Stored data

▬▬▬▬▬▬▬▬▬▬

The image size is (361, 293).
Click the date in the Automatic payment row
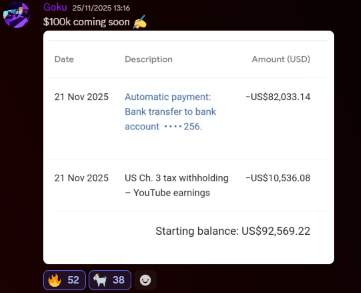pyautogui.click(x=81, y=97)
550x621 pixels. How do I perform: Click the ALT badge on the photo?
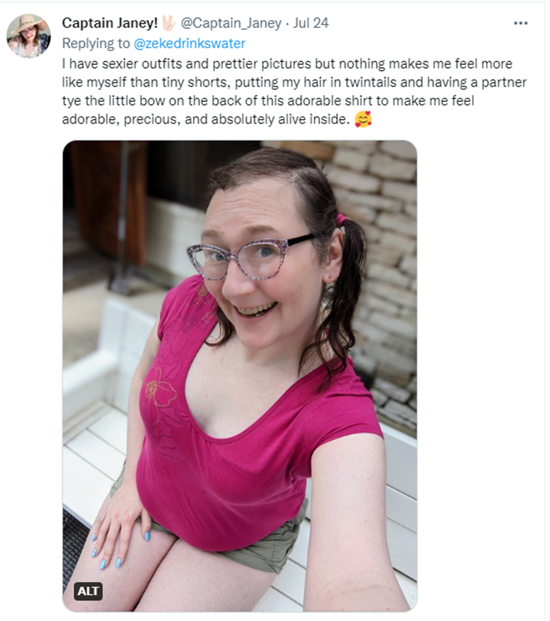coord(88,591)
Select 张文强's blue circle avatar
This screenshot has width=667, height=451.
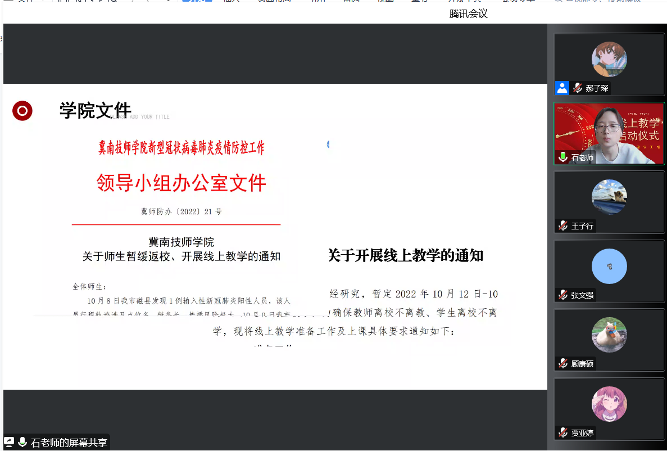609,266
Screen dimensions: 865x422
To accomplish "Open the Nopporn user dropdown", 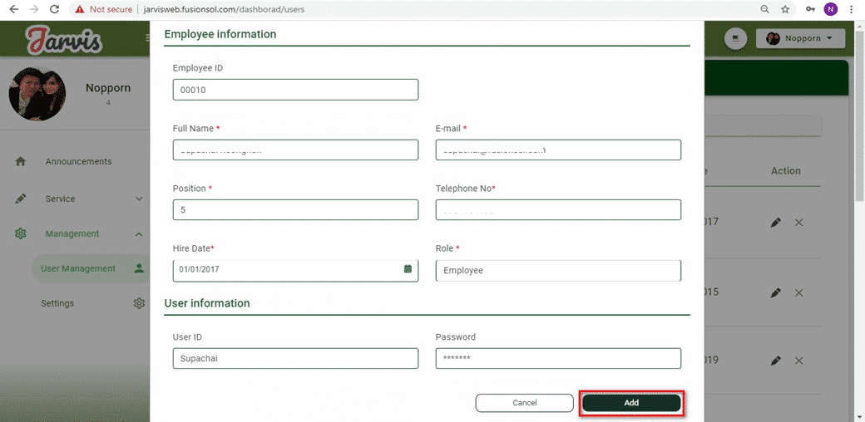I will [799, 38].
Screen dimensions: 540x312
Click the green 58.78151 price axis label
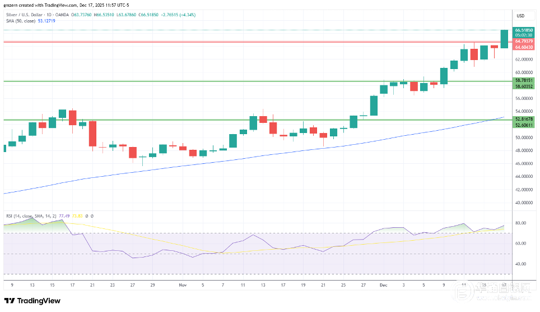pos(524,81)
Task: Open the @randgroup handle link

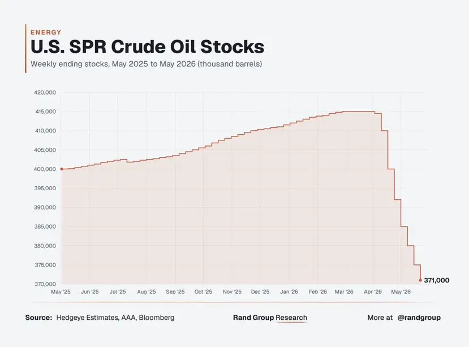Action: click(x=419, y=318)
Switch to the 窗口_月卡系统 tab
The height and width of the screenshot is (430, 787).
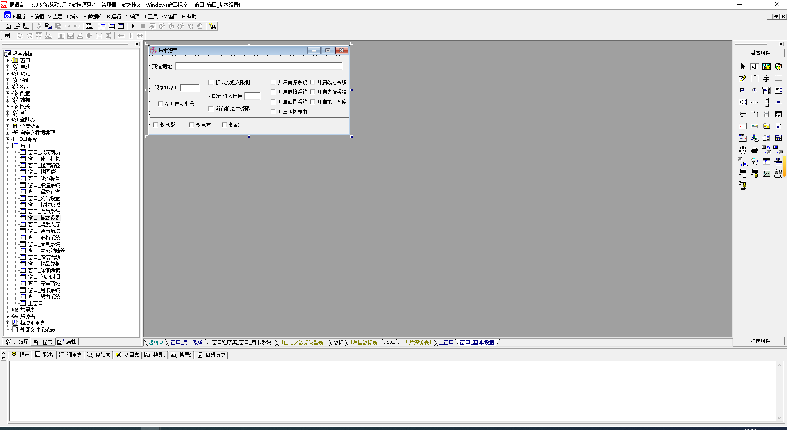point(187,342)
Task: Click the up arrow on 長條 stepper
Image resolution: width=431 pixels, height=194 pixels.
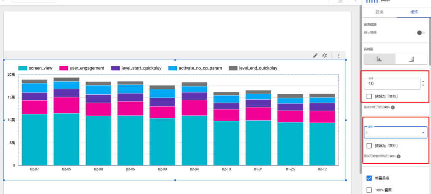Action: click(x=423, y=82)
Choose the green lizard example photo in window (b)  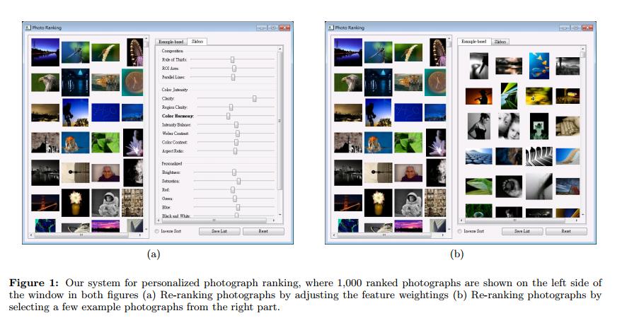479,186
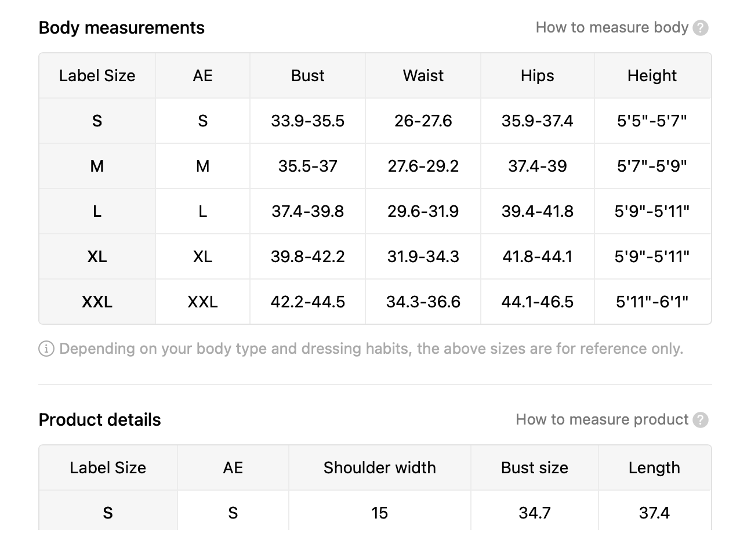This screenshot has width=740, height=551.
Task: Click the XXL label size row
Action: [375, 302]
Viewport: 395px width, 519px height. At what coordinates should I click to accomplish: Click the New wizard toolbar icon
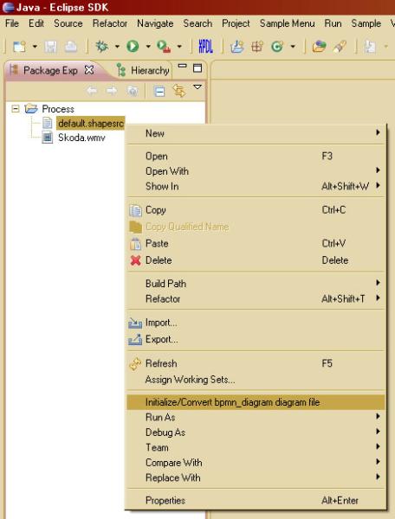pyautogui.click(x=19, y=46)
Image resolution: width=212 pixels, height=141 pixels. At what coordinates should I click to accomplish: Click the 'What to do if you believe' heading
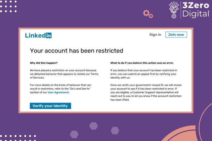142,63
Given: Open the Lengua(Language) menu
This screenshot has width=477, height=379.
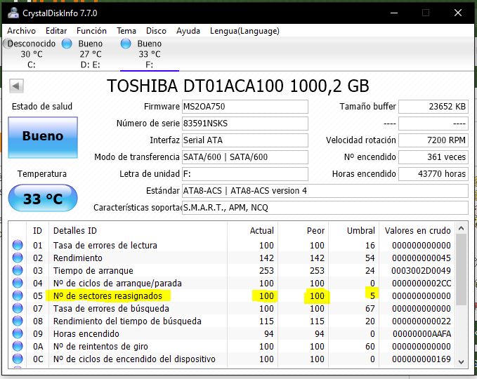Looking at the screenshot, I should tap(244, 31).
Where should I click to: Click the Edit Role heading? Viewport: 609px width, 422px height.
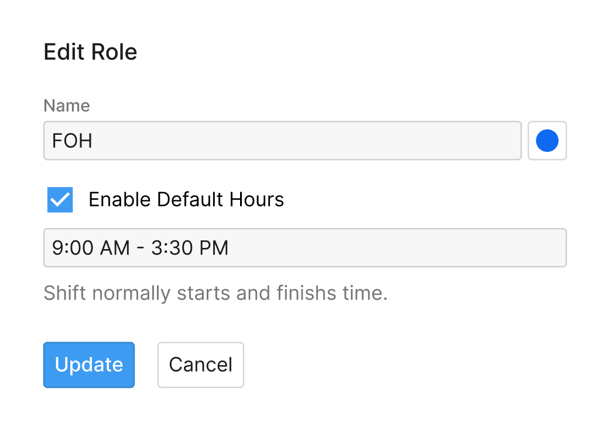(x=90, y=52)
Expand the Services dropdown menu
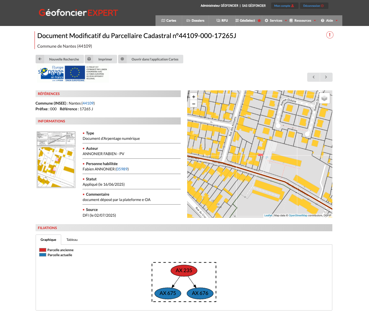Image resolution: width=369 pixels, height=317 pixels. click(276, 21)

▬▬▬▬▬▬▬▬▬▬

Given the data above, which lines hold the string "dimensions"? Return them.

**WRITTEN ANSWER**
Screen dimensions: 865x422
Screen dimensions: 540x312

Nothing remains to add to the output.